▶ _Page text_:
⁂
I’ve been spending a lot of time in my own head again recently. In part it was my parents’ visit this weekend and the many things that are coming to a head as this year ends. But it has also been the coming of winter – even though it ran away again – that has me thinking deep thoughts that I mostly keep to myself. And as freezing temps washed over the hills in what is often the shape of winter here in central Alabama, I heard the soft calling of my mysterious God, Lir.
Ever since the day that it was made clear to me that there were more who called to me, Lir’s presence has been the soft beat of the sea in the back of my mind, but His voice has been silent to me. I know in large part this has been because my Lord Manannan had some very important things for me to work through. And it’s hard when you are being broken and reforged to listen to that quiet voice; to hear a whisper over the screaming of soul shattering growth. That is dramatic language, but it has been a dramatic couple of years for me. And the Gods only know what more is to come in the years ahead; but for now, I’ve reached a plateau of restfulness of spirit.
⁂
▶ _Raw data_:
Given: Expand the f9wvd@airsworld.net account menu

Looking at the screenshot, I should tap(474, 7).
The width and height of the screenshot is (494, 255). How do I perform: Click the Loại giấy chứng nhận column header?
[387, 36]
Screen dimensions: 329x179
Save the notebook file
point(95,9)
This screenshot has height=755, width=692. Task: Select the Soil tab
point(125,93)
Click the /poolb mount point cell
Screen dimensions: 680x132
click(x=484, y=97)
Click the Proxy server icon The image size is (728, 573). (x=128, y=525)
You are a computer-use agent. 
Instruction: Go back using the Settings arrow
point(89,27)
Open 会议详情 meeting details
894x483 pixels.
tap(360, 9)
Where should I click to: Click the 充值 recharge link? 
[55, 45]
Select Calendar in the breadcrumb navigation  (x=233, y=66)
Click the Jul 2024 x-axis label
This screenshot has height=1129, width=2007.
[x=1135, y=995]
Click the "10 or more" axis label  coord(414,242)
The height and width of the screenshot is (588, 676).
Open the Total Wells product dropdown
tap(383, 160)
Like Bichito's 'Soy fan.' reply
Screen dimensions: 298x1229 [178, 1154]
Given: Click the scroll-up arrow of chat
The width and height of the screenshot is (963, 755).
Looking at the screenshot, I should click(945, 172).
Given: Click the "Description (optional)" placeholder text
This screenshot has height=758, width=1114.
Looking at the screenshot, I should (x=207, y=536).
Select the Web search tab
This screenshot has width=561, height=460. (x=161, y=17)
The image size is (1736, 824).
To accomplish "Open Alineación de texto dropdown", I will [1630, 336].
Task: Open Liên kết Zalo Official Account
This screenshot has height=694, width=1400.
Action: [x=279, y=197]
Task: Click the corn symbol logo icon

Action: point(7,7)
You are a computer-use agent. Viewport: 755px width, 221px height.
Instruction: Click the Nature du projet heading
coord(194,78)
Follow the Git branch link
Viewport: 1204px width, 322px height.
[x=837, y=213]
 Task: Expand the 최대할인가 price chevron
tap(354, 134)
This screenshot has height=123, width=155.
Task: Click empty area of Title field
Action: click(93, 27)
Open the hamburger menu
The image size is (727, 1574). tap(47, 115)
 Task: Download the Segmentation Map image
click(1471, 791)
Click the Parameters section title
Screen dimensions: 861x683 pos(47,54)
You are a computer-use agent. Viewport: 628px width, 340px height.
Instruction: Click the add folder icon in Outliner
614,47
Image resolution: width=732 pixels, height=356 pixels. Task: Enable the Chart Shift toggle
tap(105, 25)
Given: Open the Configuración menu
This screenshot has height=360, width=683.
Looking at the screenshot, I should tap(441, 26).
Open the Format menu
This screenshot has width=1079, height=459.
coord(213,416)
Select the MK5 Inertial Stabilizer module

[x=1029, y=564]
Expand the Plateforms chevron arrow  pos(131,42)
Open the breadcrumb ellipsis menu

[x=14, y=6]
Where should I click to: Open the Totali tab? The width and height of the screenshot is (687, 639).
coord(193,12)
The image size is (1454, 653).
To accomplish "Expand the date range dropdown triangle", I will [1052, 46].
⁂
▶ _Brief A_:
In the post about Lir, which god had very important things for the writer to work through?
▶ _Brief B_:
Continue the post about Lir after its final sentence.
The rows come from a different source than the post about Lir.

▶ _Written reply A_:
Manannan

▶ _Written reply B_:
So I heard Lir’s call and I have begun trying to respond to Him and – much more importantly for my most patiently stubborn God – listen to Him. *Warning – what follows is UPG* (UPG – Unverified Personal Gnosis)
Most see the Cailleach in winter’s heart – and the more I study and the more I try to understand the lore, the more I see Her, though I’ve never interacted with Her. But there is something about winter that makes me think of Lir. Maybe it is the knowledge that Manannan replaced His father in many ways within the lore and belief, just as summer’s glory will always replace the respite of winter’s depth. The way the exuberance of life replaces the quietude of death. They are in so many ways the same, Father and Son, but in so many ways They serve as counterpoint to one another. Manannan is the Son of the Sea, and His domain is of the pathways of the sea. But Lir is the sea. He is the crash of waves and the deep, beating heart of blue; He is the fury of the tempest and the peace of the softly lapping waves on shore.
I am of the camp that sees Manannan as more than just Lord of the waves and weather. He is the one who leads us to the Otherworlds, in life and in death. He is the God who leads us to better ourselves, who uses subterfuge to help us find the answers to questions we didn’t even realize were asked. To use language not native to the Irish or other Gaels, but more familiar to others – He is a psychopomp who leads us through death, and He is the trickster who teaches us, sometimes painfully.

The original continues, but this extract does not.